What would you call it then? People not getting the care they need and expect, compound effects over time. How is that not crumbling?
Once upon a time he ran his campaign on "I will beat Covid". [0]
Once Omicron appeared, he pivoted - "Opps, we didn't expect" that[1]. Cool story bro, it was discovered at the end November.
And now he pivoted one more time, shamelessly claiming: "there is no federal solution to COVID"[2]
Pivot, Pivot, Pivot, no delivery, crisis after crisis with no solution. Is there one competent person in this administration?
[0] - https://joebiden.com/notes-from-joe-together-we-will-defeat-...
[1] - https://thehill.com/homenews/administration/586401-harris-sa...
[2] - https://eu.usatoday.com/story/opinion/2021/12/28/covid-biden...
https://www.salon.com/2019/06/19/joe-biden-to-rich-donors-no...
Yes, I do.
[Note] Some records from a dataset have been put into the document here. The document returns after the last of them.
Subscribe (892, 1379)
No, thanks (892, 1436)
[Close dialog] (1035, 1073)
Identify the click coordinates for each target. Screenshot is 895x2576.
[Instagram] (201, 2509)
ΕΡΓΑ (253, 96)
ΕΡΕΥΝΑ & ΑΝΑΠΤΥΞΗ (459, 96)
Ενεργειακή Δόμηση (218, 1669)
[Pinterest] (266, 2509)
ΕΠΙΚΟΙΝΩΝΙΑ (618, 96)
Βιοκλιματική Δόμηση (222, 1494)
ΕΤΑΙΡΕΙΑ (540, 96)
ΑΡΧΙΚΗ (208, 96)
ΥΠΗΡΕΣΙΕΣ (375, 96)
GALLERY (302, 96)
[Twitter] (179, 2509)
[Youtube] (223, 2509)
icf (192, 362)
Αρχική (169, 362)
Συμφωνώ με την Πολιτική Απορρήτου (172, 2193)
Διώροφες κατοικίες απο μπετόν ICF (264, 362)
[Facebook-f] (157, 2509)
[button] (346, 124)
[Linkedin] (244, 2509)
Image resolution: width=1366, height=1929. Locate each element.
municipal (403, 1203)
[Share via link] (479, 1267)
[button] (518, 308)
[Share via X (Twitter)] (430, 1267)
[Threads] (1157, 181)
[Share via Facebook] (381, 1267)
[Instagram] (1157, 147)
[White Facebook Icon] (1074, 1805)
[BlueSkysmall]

I live in the Netherlands and we have the 2020-ish lockdown right now, basically nothing except of groceries and pharmacies is open. And that seems to be a good strategy - https://nltimes.nl/2022/01/07/dutch-covid-hospitalizations-n... Once we get through the Omicron wave, we will smoothly reopen.
Last time the financial cost was immense, and we have yet to recover.
The limited amount of restrictions imposed by the Fed are already being challenged and overturned in courts.
https://en.wikipedia.org/wiki/Public_Health_Service_Act
Dems still have slim majority in the house, so they could authorize Biden to do that.
(Daily new cases graph is a fair way down):
https://www.worldometers.info/coronavirus/country/us/
that is 300% worse than the worst point of the worst outbreak we had of COVID before.
The death rate spike trails the case surges, so that will tell me personally how bad omicron is.
I had predicted we reach a million deaths in April or so based on a post-christmas surge matching the previous year's surge.
This virus is amazing in how well it is adapted to attack American social and political structures. It kills people we don't care about (medically vulnerable, elderly, poor) while almost being completely asymptomatic in the young and vibrant (and socially influential, all we care about is pretty young people in the US). So it undermines political support that would stop it.